### READING PASSAGE:
Gerard M. Karam is an American lawyer who served as the United States attorney for the Middle District of Pennsylvania from 2022 to 2025.

== Education ==

Karam earned a Bachelor of Science degree from Saint Joseph's University in 1984 and a Juris Doctor from the Loyola University New Orleans College of Law in 1987.

== Career ==

From 1990 to 1993, Karam was an Assistant Public Defender in the Lackawanna County Public Defender's Office. In 1994, he was promoted to Chief Public Defender, a position he held for 10 years. From 1997 to 2001, he served as a member of the Criminal Justice Act Panel for the United States District Court for the Middle District of Pennsylvania.

Karam was a partner in the Scranton Law Firm of Mazzoni, Karam, Petorak and Valvano for 27 years, and served as the managing partner for 20 years. His practice focused on civil and criminal litigation. From 2010 to 2022, Karam served as general counsel to the Housing Authority of Lackawanna County, a federal Housing and Urban Development (HUD) Agency.

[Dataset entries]

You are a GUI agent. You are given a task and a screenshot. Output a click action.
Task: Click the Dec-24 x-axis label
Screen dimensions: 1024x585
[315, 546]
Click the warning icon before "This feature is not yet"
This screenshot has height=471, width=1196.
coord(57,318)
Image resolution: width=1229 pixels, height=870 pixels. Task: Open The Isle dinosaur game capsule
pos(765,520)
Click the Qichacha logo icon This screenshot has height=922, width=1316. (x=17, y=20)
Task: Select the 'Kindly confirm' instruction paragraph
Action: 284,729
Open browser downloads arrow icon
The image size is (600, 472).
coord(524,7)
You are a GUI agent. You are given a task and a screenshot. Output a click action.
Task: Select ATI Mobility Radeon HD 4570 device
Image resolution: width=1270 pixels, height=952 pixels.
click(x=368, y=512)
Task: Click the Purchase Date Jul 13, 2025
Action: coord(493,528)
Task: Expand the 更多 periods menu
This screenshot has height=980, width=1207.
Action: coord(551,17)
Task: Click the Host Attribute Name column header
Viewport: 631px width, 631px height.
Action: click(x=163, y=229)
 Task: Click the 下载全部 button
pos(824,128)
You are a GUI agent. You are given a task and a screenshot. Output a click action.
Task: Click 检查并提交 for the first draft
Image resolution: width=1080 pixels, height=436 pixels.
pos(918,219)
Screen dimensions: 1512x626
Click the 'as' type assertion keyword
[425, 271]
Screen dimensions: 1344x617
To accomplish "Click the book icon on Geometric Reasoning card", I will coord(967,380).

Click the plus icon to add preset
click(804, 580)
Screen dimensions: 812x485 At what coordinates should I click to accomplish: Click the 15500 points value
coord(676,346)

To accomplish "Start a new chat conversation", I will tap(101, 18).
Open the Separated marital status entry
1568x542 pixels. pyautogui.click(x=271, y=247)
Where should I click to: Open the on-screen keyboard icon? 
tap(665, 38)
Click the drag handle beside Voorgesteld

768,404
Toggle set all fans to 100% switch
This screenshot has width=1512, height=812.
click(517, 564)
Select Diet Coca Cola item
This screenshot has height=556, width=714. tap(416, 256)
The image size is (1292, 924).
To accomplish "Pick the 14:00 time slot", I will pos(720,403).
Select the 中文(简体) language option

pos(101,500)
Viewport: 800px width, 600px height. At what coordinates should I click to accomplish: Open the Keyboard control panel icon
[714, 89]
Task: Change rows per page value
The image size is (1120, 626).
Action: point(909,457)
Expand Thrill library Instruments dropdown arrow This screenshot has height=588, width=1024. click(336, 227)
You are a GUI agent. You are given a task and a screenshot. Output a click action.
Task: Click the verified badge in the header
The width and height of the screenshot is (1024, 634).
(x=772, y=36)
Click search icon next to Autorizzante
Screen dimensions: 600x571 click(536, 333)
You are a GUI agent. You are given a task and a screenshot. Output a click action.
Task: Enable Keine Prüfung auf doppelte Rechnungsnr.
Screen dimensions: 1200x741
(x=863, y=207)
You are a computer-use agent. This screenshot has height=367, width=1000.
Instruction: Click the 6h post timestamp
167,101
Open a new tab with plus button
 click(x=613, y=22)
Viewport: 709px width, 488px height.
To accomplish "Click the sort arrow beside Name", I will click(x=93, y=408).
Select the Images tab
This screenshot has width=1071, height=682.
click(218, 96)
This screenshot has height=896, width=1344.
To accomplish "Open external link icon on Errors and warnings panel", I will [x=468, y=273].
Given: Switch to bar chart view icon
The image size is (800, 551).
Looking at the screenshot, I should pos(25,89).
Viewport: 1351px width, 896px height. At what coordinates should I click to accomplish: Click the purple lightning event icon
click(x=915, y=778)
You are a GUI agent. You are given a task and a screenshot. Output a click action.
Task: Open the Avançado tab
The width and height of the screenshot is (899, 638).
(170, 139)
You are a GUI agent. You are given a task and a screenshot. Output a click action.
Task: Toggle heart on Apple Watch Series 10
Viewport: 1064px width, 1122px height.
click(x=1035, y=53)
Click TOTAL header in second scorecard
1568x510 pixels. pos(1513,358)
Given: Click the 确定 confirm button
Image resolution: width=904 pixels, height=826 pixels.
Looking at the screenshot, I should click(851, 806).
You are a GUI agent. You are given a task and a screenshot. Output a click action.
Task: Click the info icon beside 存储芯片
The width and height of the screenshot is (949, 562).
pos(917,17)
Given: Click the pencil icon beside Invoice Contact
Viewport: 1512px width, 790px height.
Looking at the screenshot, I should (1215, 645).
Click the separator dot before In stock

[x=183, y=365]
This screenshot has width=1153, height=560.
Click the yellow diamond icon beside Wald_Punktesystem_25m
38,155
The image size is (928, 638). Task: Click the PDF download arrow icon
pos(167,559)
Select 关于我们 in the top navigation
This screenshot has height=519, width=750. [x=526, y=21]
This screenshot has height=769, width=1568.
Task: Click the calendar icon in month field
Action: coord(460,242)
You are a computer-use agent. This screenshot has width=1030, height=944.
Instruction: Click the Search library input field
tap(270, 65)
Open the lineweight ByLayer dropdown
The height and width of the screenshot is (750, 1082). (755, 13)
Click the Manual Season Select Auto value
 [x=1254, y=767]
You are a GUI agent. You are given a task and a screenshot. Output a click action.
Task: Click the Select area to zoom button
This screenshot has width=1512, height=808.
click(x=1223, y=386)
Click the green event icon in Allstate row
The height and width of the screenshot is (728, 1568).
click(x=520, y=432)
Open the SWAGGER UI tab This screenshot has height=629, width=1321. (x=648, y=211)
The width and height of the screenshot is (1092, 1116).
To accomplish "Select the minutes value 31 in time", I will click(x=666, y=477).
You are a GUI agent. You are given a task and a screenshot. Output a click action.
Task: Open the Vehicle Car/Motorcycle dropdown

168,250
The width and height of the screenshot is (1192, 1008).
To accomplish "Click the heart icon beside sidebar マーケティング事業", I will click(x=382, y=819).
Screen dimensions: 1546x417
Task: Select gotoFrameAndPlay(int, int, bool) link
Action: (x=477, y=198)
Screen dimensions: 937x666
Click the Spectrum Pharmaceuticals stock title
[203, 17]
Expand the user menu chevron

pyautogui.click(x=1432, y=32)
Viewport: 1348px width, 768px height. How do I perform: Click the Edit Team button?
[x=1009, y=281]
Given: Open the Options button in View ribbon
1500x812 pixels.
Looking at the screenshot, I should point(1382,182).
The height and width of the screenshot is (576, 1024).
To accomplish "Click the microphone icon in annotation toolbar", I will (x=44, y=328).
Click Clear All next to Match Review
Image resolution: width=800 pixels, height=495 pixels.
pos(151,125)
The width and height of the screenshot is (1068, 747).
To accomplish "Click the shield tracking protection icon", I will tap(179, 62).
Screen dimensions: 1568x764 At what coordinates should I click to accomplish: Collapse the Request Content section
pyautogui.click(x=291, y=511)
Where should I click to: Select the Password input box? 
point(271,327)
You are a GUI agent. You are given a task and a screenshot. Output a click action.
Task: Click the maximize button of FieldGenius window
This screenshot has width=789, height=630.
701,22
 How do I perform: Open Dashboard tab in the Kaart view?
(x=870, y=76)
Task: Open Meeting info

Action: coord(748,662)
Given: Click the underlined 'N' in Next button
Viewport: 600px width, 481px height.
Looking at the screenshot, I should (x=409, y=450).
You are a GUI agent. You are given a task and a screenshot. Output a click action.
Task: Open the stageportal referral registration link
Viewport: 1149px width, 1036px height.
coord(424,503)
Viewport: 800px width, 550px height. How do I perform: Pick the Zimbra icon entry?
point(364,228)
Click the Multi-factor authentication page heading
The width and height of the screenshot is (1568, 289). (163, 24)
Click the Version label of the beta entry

### ACTIVITIES:
1) Summarize the Gerard M. Karam biography in two sentences.
2) Pick up the Gerard M. Karam biography after its last sentence and carry it forward.

### ANSWERS:
1) Gerard M. Karam is an American lawyer who served as the United States attorney for the Middle District of Pennsylvania from 2022 to 2025, after earning a Bachelor of Science from Saint Joseph's University in 1984 and a Juris Doctor from the Loyola University New Orleans College of Law in 1987. His career included work as an assistant public defender and then chief public defender in Lackawanna County, 27 years as a partner in a Scranton law firm focused on civil and criminal litigation, and service as general counsel to the Housing Authority of Lackawanna County from 2010 to 2022.

2)
Karam is a former president of the Lackawanna Bar Association and was a director on the boards of the Boys and Girls Club of Northeastern Pennsylvania, the Children's Advocacy Center of Northeastern Pennsylvania, and Drug and Alcohol Treatment Services of Northeastern Pennsylvania.

=== U.S. Attorney for the Middle District of Pennsylvania ===

On April 22, 2022, President Joe Biden announced his intent to nominate Karam to serve as the U.S. attorney for the Middle District of Pennsylvania. On April 25, 2022, his nomination was sent to the Senate. On June 9, 2022, his nomination was reported out of the Senate Judiciary Committee by a voice vote; senators Ted Cruz, Mike Lee, Josh Hawley and Marsha Blackburn were recorded as "Nay". He was confirmed in the Senate by voice vote on June 13, 2022. He was sworn into office on June 21, 2022. He resigned from office on January 10, 2025.